De Ketelaere un giovane promettente, il Milan attende

Un po’ di riposo non fa mai male e quello dei calciatori che il mondiale non lo giocano, è per giunta assai gradito, essendo questa una stagione “compressa” nei suoi tempi di svolgimento proprio dall’impegno in Qatar.
Pochi giorni però e si tornerà ad allenarsi, con ritiri mai visti nel periodo ed amichevoli che dovranno servire a riprendere ritmo e condizione fisica.
Ciò che non si è interrotto sono le voci ed i contatti di un mercato che riaprirà tra poco più di un mese, magari con qualche protagonista inatteso, tra chi potrebbe aver avuto proprio nel mondiale, una vetrina preziosa.

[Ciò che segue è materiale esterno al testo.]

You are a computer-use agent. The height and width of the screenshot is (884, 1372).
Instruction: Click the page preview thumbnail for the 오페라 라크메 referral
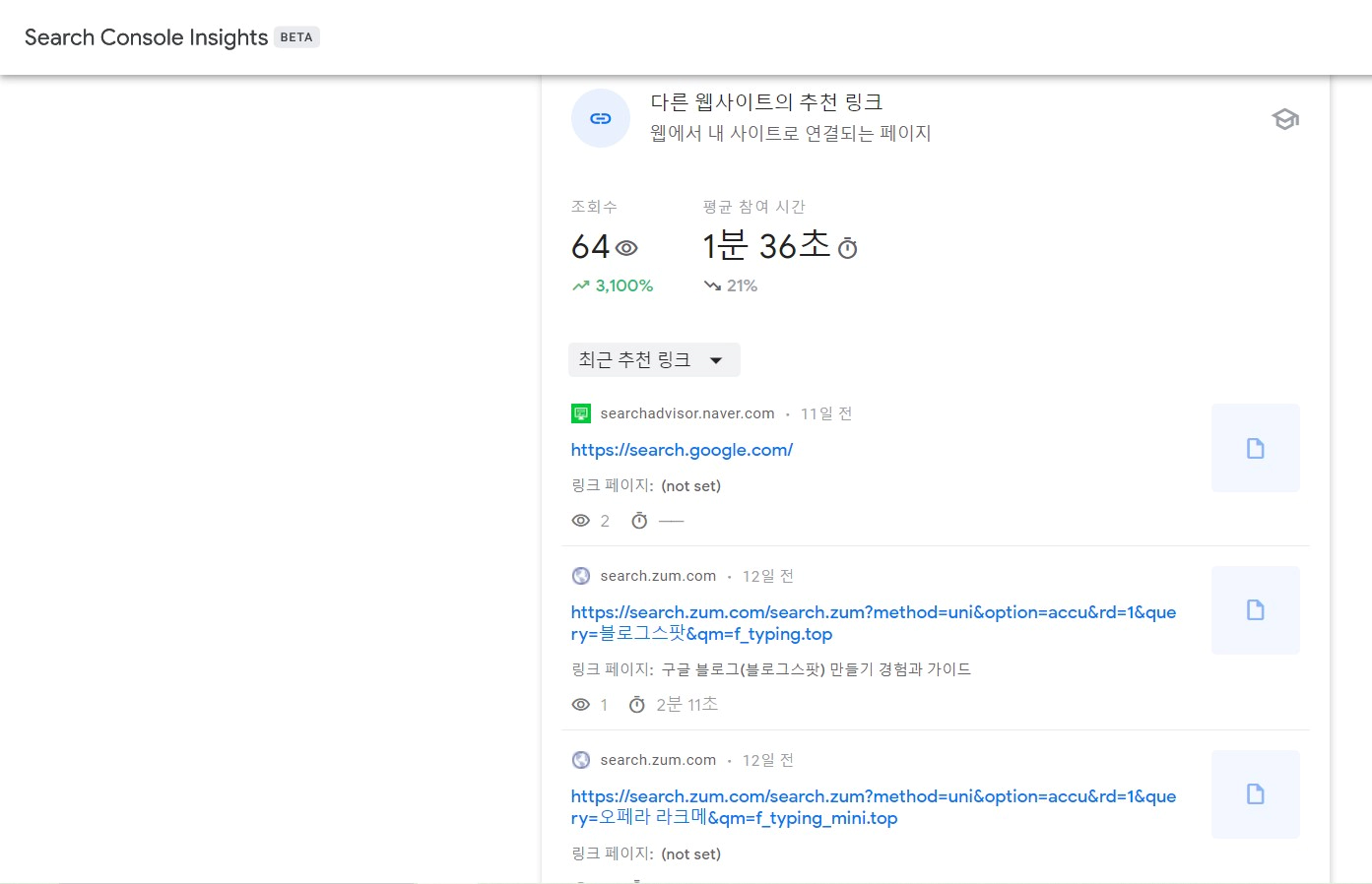1255,793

Quello di gennaio è solitamente un mercato dove i grandi nomi difficilmente si muovono, ma dopo l’affare Vlahovic della stagione scorsa, chissà che anche quest’anno le trattative non portino solo affari di piccolo cabotaggio.
D’altra parte, oltre al mondiale ed a chi saprà impressionare gli addetti ai lavori, c’è da fare i conti con gli infortuni ed anche con il rendimento non sempre positivo degli arrivi estivi.

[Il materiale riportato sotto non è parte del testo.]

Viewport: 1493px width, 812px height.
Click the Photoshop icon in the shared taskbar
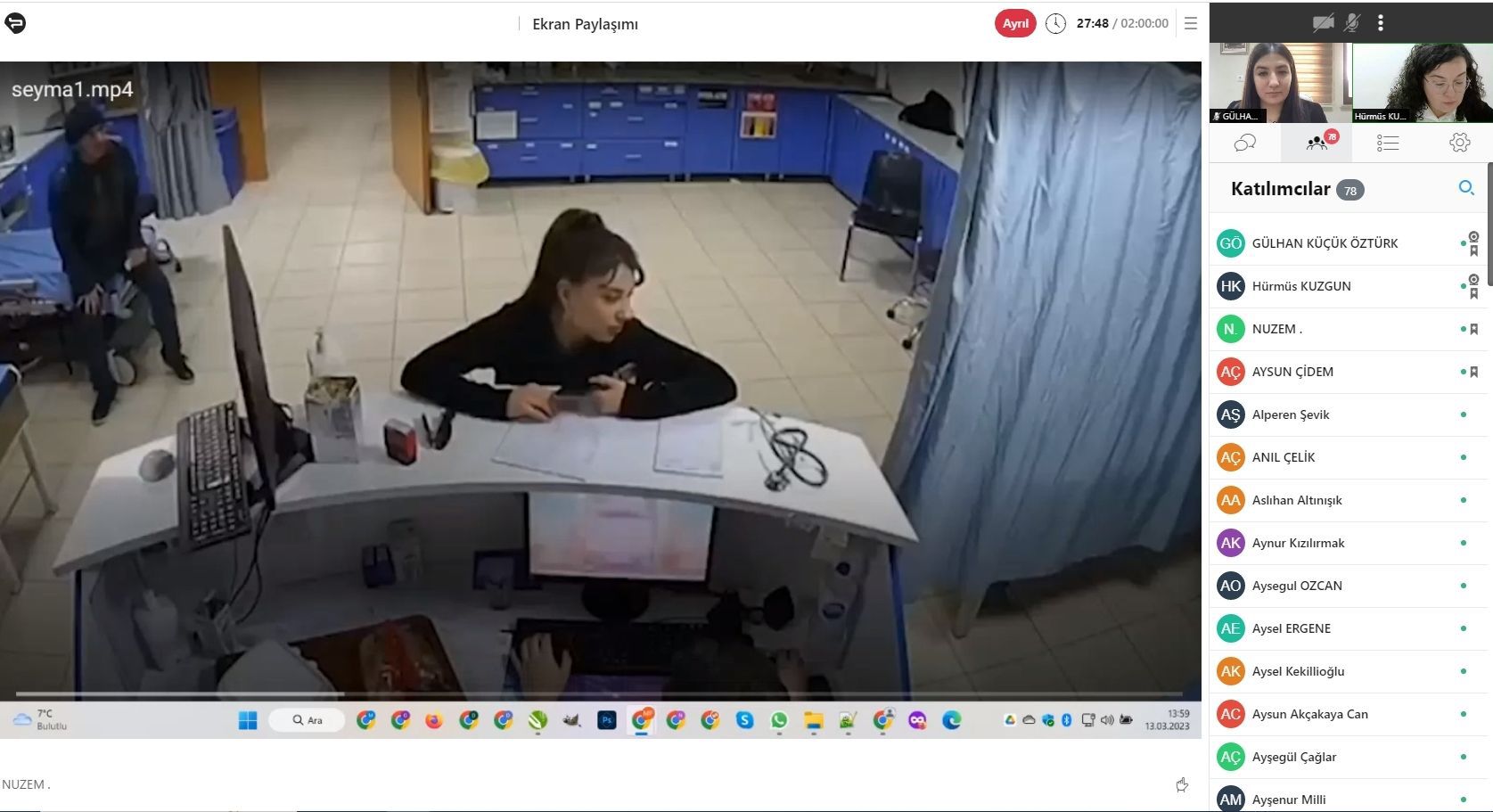[607, 720]
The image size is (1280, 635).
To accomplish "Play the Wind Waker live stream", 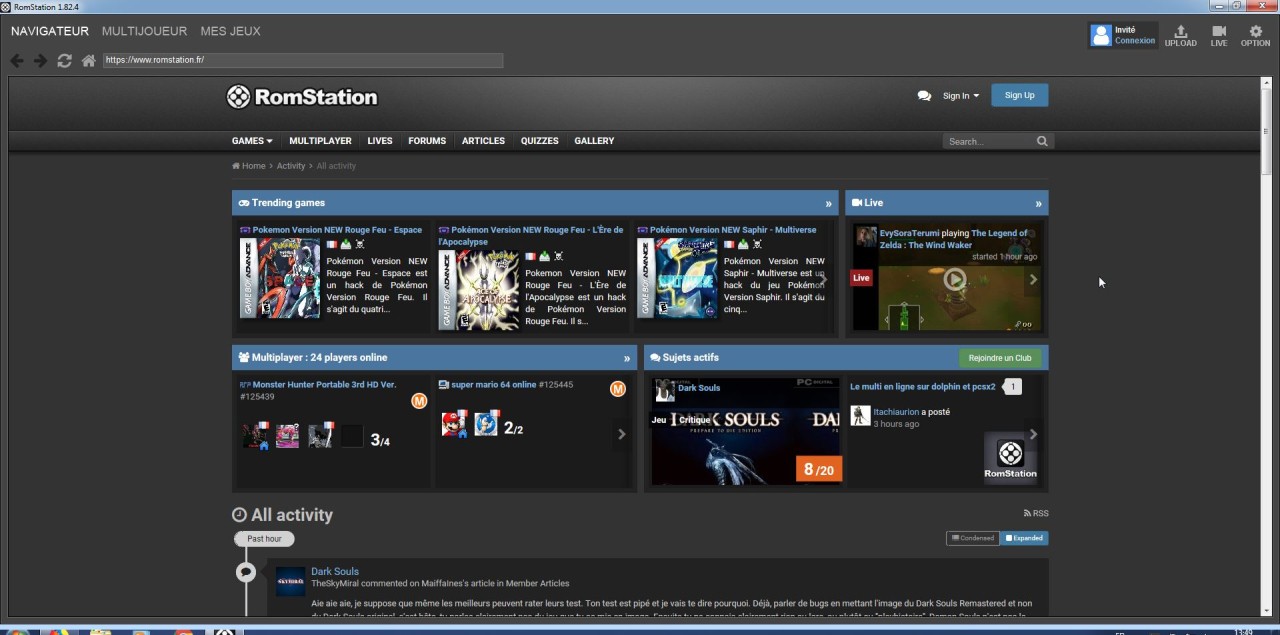I will pos(955,280).
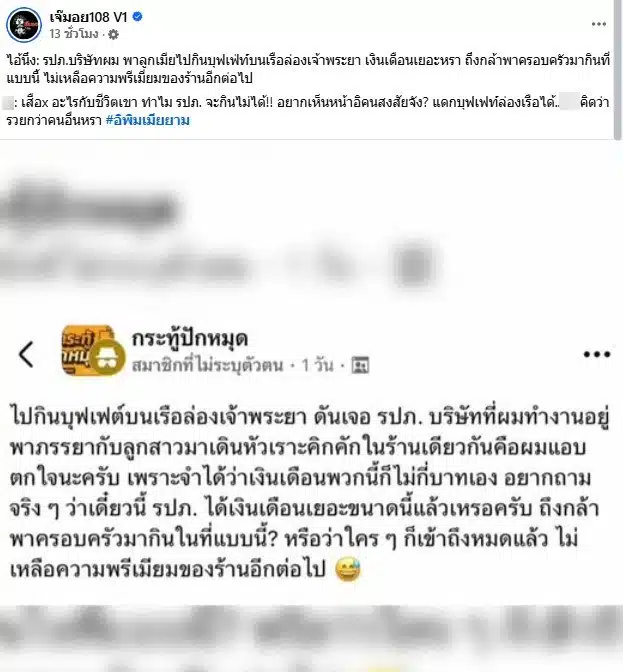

Certo inseguire il Napoli per contendergli il tricolore non sarà facile e la speranza di un calo degli azzurri, deve essere supportato da una crescita delle antagoniste, sin qui non proprio e non tutte perfette.
Chiaramente le preoccupazioni per la stagione anomala valgono per tutti, e pensare che bastino gli rientri dei lungo degenti, per cambiare completamente il rendimento, sembra anch’essa più una speranza che una certezza. Chi più chi meno ha dovuto fare i conti con infortuni sempre maggiori nel numero e gravi nella tipologia; per quanto siano giovani ed atleti, un crociato è sempre un qualcosa che necessita di tempi lunghi per la guarigione.
Oltre alle assenze, ho già fatto cenno al rendimento, che non sempre è quello atteso, da parte di alcuni dei protagonisti più attesi; magari decantati alla prima insignificante amichevole e poi rimasti in una sorta di anonimato quasi inspiegabile.

“Quasi”, appunto, perché difficilmente si considera che per la maggior parte si tratta di ragazzi giovani, oltre che stranieri, abituati quindi ad un ambiente ed un modo di vita completamente diverso, pure calcisticamente parlando. Il fatto è che si tratta di ragazzi costati cifre incredibili, cosa questa che può essere un ulteriore problema, un freno, come se vivere e giocare in Belgio piuttosto che in Francia, fosse poco più che una quisquiglia.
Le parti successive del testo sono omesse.